··· Reading text
We establish Step 3.7 Flash as an agentic foundation model with vision input support, shifting perception and recognition from parametric capacity to test-time scaling with visual tools. As the first of these, we strengthen its ability to invoke the Visual Search tool, thereby compensating for the parametric knowledge deficiencies caused by Step 3.7 Flash's limited model size. As shown in the table below, on visual recognition tasks, Step 3.7 Flash with Visual Search achieves performance on par with models five times its size.
Visual Recognition with Visual Search
| Flash Level | Pro Level | |||
|---|---|---|---|---|
| Benchmarks | Step 3.7 Flash | Kimi K2.6 | GLM 5V Turbo | GPT 5.5 |
| SimpleVQA | 79.16% | 78.24%* | 78.20% | 79.11%* |
| WorldVQA | 58.10% | 55.98%* | 47.81%* | 54.58%* |
| BC-VL | 58.96% | 57.12%* | 51.90%* | 65.68%* |
For a broader set of challenging vision tasks that demand fine-grained perception over high-resolution images or visual reasoning capabilities—such as V*, HR-Bench, and VisualProbe—we grant the model an enriched action space to interact with images, including cropping, zooming in and out, and drawing pixels or bounding boxes. These tools are implemented as a unified code interface, commonly referred to in the field as the Python tool. With Python, Step 3.7 Flash achieves exceptionally strong performance on these benchmarks.
······
(Task A) List every benchmark named anywhere in the Step 3.7 Flash passage above.
(Task B)
Answer from the Step 3.7 Flash passage:
(i) Which tool's use is strengthened first to make up for the model's limited size?
(ii) What score does Step 3.7 Flash reach on WorldVQA?
(iii) What is the unified code interface commonly called in the field?
(Task C) Carry on the Step 3.7 Flash passage from where it stops.
··· Input data
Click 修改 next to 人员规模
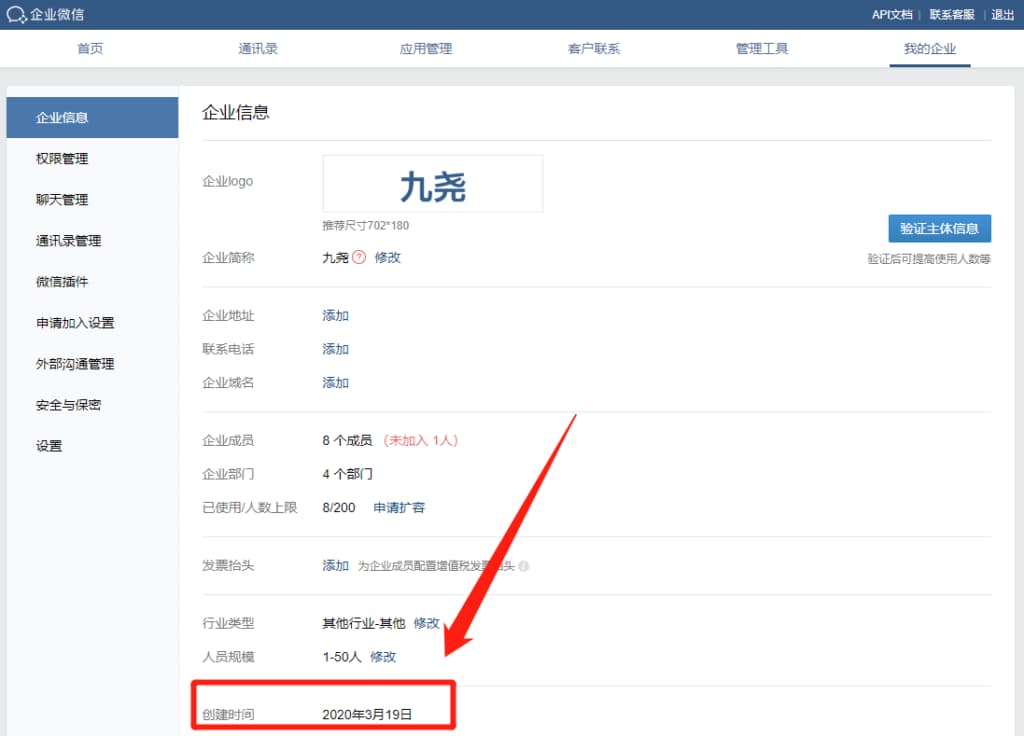1024x736 pixels. click(x=384, y=657)
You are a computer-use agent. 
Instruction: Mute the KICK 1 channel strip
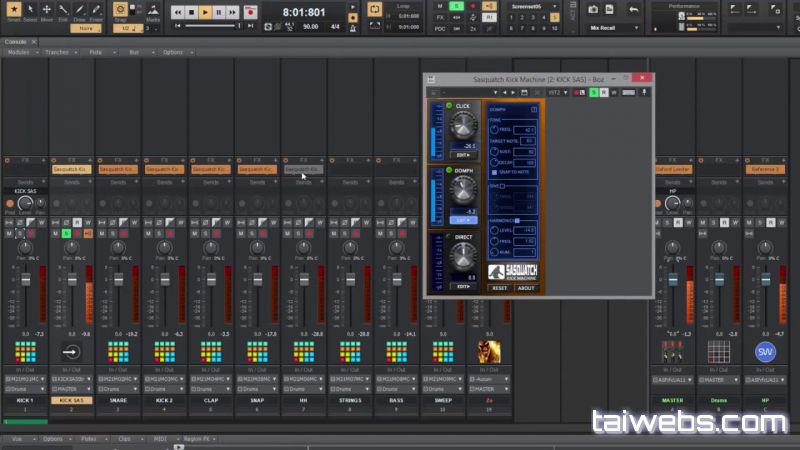click(x=9, y=233)
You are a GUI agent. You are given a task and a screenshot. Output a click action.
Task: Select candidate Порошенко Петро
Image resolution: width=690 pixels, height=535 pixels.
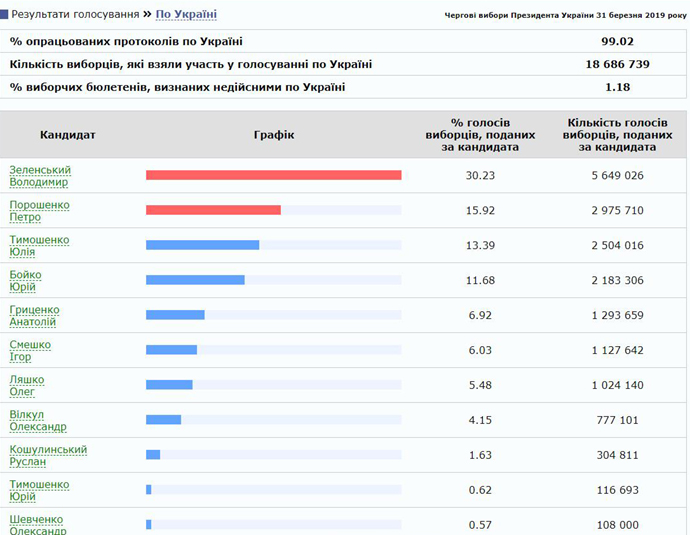point(40,211)
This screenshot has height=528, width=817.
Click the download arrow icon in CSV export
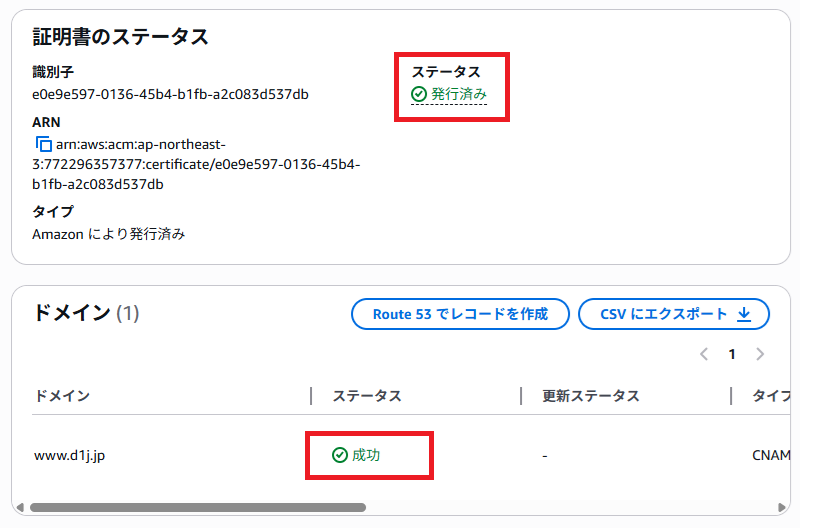click(744, 314)
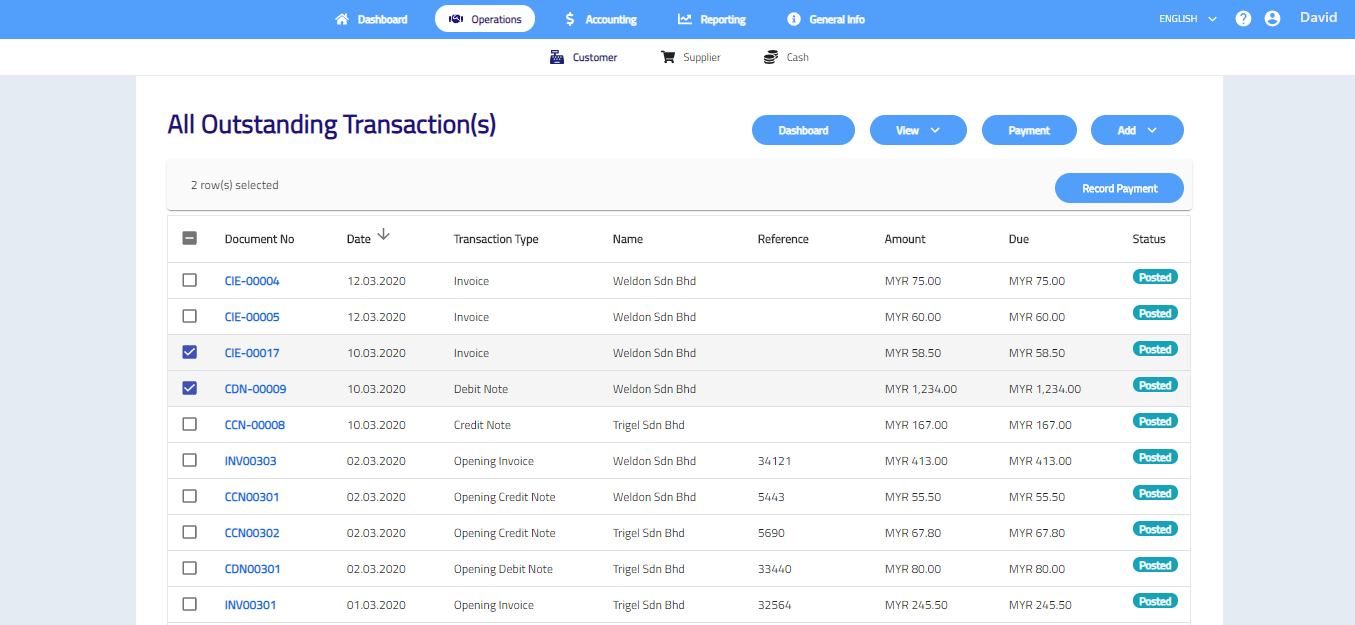
Task: Click the Date column sort arrow
Action: point(383,236)
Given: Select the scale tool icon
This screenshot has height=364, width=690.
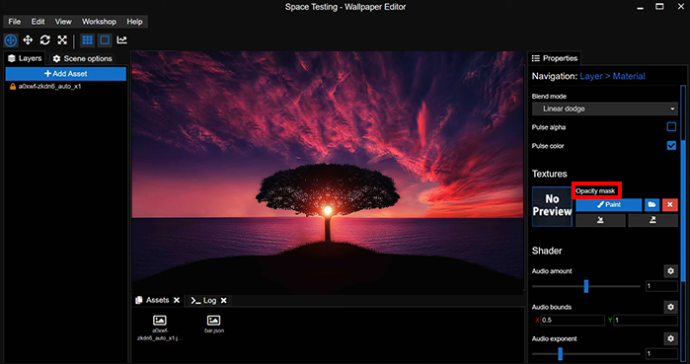Looking at the screenshot, I should (x=62, y=40).
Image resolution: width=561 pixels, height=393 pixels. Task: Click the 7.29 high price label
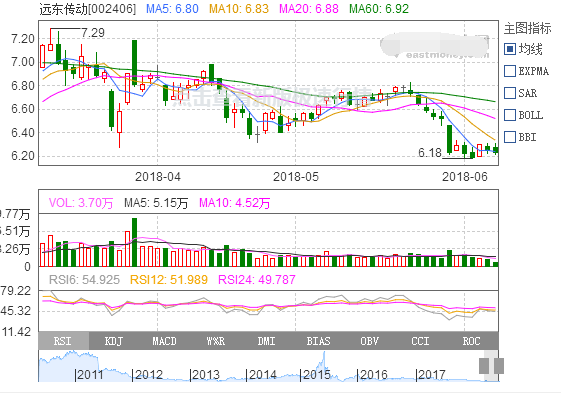point(93,33)
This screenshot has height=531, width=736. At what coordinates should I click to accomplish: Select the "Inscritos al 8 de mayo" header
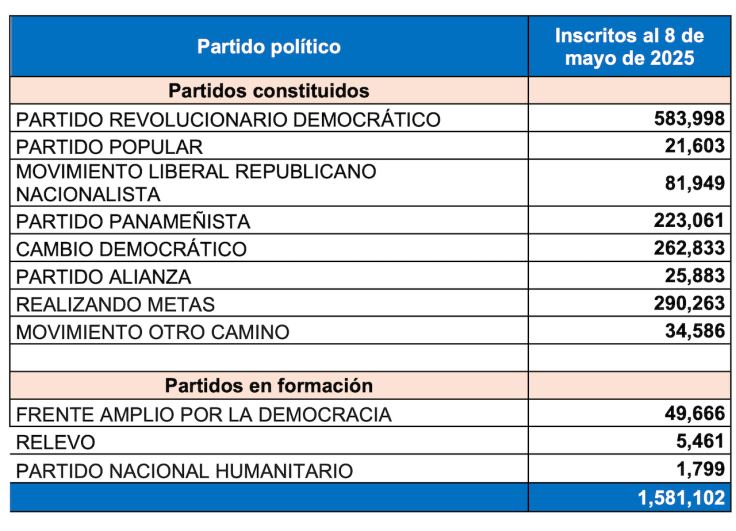pos(629,47)
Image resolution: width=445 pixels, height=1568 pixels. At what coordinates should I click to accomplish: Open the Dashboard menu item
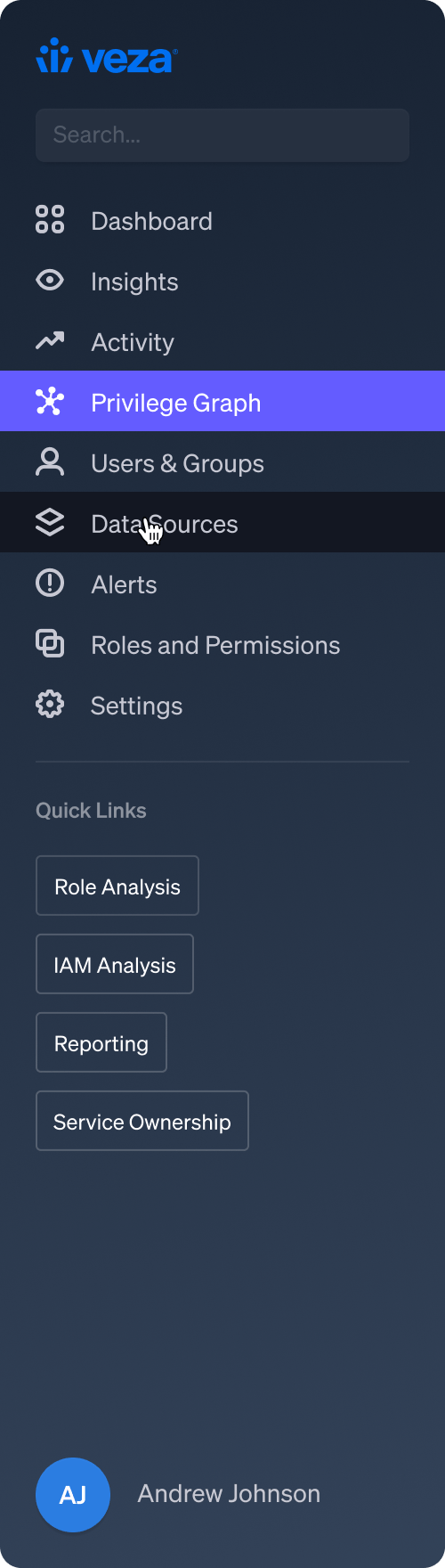click(222, 221)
······
(Task result A) SimpleVQA, WorldVQA, BC-VL, V*, HR-Bench, VisualProbe

(Task result B)
(i) Visual Search
(ii) 58.10%
(iii) The Python tool

(Task result C)
Visual Perception with Python Tool
| Flash Level | Pro Level | |||
|---|---|---|---|---|
| Benchmarks | Step 3.7 Flash | Kimi K2.6 | GLM 5V Turbo | Gemini 3 Flash |
| V* | 95.29% | 96.90% | 89.00% | 96.30% |
| HR-Bench 4K | 89.13% | 91.25%* | 84.62% | 94.50% |
| HR-Bench 8K | 86.34% | 90.13%* | 83.12% | 94.80% |
| VisualProbe | 65.05% | 64.47%* | 53.01% | 69.90% |
One particularly interesting finding is the emergent ability of compositional generalization across visual and other tools. During testing, Step 3.7 Flash seamlessly combined visual tools with non-visual ones to accomplish complex tasks, despite never having been explicitly guided toward such compositional tool use during training.
Visual Reasoning with Python Tool
Compositional Usage across Visual and Non-visual Tools
Operating graphical user interfaces (GUI) is another foundational visual capability for an agentic model — many real-world tasks live beyond the chatbox and the CLI, and require the agent to see, click, and verify. We extend Step 3.7 Flash with GUI operation, in particular for the Phone-use stack, so that it can complete long-horizon tasks across multiple apps. On the Android Daily benchmark, Step 3.7 Flash achieves a substantial improvement over last year's Step-GUI in stability, robustness, and long-horizon completion, and ahead of other models of larger scale.
Score of Android Daily Benchmark
The same compositional pattern we observed across visual tools also surfaces here: in the following case, after writing a piece of frontend code, the model autonomously turned to the GUI to test the page it had just produced — inspecting the rendered output, exercising interactive elements, and iterating on its own code based on what it saw. Again, this code-and-GUI compositional behavior was never explicitly demonstrated or rewarded during training, yet emerges robustly in test-time use.